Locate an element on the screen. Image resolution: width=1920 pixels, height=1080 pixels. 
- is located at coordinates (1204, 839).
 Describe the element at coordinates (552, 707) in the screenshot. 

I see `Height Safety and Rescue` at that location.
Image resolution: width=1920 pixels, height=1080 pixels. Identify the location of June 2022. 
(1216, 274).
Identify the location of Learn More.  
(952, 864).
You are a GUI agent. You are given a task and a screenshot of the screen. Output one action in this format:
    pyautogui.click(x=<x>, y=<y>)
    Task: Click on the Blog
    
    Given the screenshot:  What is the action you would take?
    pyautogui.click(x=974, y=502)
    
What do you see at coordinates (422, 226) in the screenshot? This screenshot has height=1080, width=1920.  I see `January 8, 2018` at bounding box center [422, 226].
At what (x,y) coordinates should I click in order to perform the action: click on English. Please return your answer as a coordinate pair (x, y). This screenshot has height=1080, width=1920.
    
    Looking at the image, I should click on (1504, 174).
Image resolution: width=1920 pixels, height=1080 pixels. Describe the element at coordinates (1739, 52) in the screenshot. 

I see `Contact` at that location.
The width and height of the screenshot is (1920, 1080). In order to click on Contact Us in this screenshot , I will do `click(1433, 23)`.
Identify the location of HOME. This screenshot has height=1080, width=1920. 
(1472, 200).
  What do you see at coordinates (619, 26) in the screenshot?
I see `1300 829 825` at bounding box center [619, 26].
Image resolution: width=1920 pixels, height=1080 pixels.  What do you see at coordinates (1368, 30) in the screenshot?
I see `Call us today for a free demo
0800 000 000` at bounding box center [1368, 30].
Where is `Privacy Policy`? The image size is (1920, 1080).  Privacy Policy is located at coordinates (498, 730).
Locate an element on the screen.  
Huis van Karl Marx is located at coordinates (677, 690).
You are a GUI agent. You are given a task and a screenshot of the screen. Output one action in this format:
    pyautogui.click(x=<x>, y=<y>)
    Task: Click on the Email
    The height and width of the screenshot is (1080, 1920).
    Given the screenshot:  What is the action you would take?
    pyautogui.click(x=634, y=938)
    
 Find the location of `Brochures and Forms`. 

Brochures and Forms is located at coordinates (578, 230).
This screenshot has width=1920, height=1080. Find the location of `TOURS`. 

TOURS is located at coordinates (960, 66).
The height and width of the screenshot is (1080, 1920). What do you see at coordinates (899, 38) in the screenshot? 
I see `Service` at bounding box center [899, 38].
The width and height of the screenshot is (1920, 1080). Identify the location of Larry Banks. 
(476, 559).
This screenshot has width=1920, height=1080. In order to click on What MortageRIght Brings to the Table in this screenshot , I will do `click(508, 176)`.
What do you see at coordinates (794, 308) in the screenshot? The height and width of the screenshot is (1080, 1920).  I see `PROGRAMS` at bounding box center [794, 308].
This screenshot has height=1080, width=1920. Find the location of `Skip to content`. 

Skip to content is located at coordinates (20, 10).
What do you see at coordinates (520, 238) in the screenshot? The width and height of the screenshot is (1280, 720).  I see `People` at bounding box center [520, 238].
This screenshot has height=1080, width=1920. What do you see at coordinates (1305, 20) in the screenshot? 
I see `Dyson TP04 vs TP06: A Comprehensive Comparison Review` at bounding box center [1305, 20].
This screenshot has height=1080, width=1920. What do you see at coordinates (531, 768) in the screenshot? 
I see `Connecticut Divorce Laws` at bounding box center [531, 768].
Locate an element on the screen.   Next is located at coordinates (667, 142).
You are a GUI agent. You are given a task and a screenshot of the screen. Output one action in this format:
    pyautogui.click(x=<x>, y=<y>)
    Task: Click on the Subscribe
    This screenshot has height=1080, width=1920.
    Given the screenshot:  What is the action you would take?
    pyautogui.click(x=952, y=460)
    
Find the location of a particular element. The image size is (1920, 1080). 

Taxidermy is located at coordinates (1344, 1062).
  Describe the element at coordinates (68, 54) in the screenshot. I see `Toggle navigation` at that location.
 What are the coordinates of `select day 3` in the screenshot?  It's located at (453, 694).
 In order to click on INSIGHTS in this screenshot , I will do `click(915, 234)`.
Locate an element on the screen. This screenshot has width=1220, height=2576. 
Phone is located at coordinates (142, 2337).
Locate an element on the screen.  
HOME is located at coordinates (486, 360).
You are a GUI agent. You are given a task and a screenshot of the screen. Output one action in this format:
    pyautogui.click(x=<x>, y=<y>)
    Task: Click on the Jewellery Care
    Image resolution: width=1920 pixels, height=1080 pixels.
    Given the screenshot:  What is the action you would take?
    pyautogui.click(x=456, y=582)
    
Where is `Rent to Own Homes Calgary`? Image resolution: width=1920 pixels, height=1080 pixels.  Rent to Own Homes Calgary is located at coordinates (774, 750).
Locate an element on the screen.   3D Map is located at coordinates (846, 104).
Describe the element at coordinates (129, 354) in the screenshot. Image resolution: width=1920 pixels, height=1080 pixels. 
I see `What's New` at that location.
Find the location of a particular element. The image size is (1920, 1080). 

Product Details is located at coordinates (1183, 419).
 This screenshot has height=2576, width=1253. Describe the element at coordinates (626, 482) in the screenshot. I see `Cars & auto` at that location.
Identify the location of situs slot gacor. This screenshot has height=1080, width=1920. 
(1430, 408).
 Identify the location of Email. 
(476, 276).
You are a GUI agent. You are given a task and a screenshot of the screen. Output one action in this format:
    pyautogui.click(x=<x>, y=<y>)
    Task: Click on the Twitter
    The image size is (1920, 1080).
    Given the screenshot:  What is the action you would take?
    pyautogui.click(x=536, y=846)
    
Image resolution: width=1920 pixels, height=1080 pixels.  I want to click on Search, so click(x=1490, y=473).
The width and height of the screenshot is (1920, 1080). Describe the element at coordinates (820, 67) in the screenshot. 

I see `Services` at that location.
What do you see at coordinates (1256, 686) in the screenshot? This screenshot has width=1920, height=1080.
# # #
» **What you have to do**: Please repeat the material above from the line with "coordinates (774, 750)." up to and including the line with "coordinates (846, 104).".

» **Solution to the problem**:
Where is `Rent to Own Homes Calgary`? Image resolution: width=1920 pixels, height=1080 pixels.  Rent to Own Homes Calgary is located at coordinates (774, 750).
Locate an element on the screen.   3D Map is located at coordinates (846, 104).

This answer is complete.